Kekurangan Bahan Baku Ancam Industri Daur Ulang Plastik dan Ekonomi Hijau Indonesia

Tangerang, 09 September 2025 – Industri daur ulang plastik di Indonesia, yang selama ini disebut sebagai tulang punggung pengelolaan sampah nasional sekaligus penggerak utama ekonomi hijau, kini menghadapi ancaman serius akibat kekurangan pasokan bahan baku. Pemerintah bersama asosiasi pelaku usaha tengah mencari solusi agar roda produksi tetap berjalan.

Sektor daur ulang memiliki peran penting dalam mengatasi persoalan sampah plastik yang terus meningkat. Berdasarkan data 2024, terdapat 679 perusahaan daur ulang yang beroperasi di seluruh Indonesia dengan kapasitas produksi mencapai 3,16 juta ton per tahun. Namun, pasokan bahan baku domestik hanya sekitar 1,2 juta hingga 1,4 juta ton per tahun, sehingga industri masih bergantung pada impor.

Baca juga: UMKM Wajib Go Digital, Website dan Aplikasi Jadi Kunci Sukses di Era Digital

Ketergantungan ini muncul karena rendahnya tingkat pemilahan sampah, keterbatasan infrastruktur, serta rantai pasok yang belum terintegrasi. Kondisi tersebut membuat pasokan lokal tidak mampu memenuhi kebutuhan produksi.

Sejak awal 2025, masalah semakin berat karena pemerintah belum menerbitkan kembali izin impor bahan baku plastik daur ulang. Akibatnya, banyak pabrik kesulitan menjaga stabilitas produksinya.
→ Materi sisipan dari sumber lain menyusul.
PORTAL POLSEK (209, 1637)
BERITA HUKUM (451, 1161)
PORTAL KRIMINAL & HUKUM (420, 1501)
Eripson Sinaga, Asisten Deputi Pengembangan Industri Agro, Kimia, Farmasi, dan Tekstil Kementerian Koordinator Bidang Perekonomian, menegaskan pentingnya isu ini dalam Forum Group Discussion (FGD) di Jakarta, Senin (8/9/2025).

“Industri daur ulang plastik menghadapi tantangan besar dalam memperoleh bahan baku yang bersih dan berkualitas,” ujarnya.

Asosiasi Daur Ulang Plastik Indonesia (ADUPI) bersama 14 perusahaan memaparkan kajian supply-demand dan tata kelola bahan baku dalam forum tersebut. Hasil kajian menunjukkan bahwa industri daur ulang memberikan kontribusi signifikan bagi perekonomian, dengan devisa ekspor mencapai USD 4,8 miliar selama sepuluh tahun terakhir serta investasi hijau sebesar Rp 2,2 triliun.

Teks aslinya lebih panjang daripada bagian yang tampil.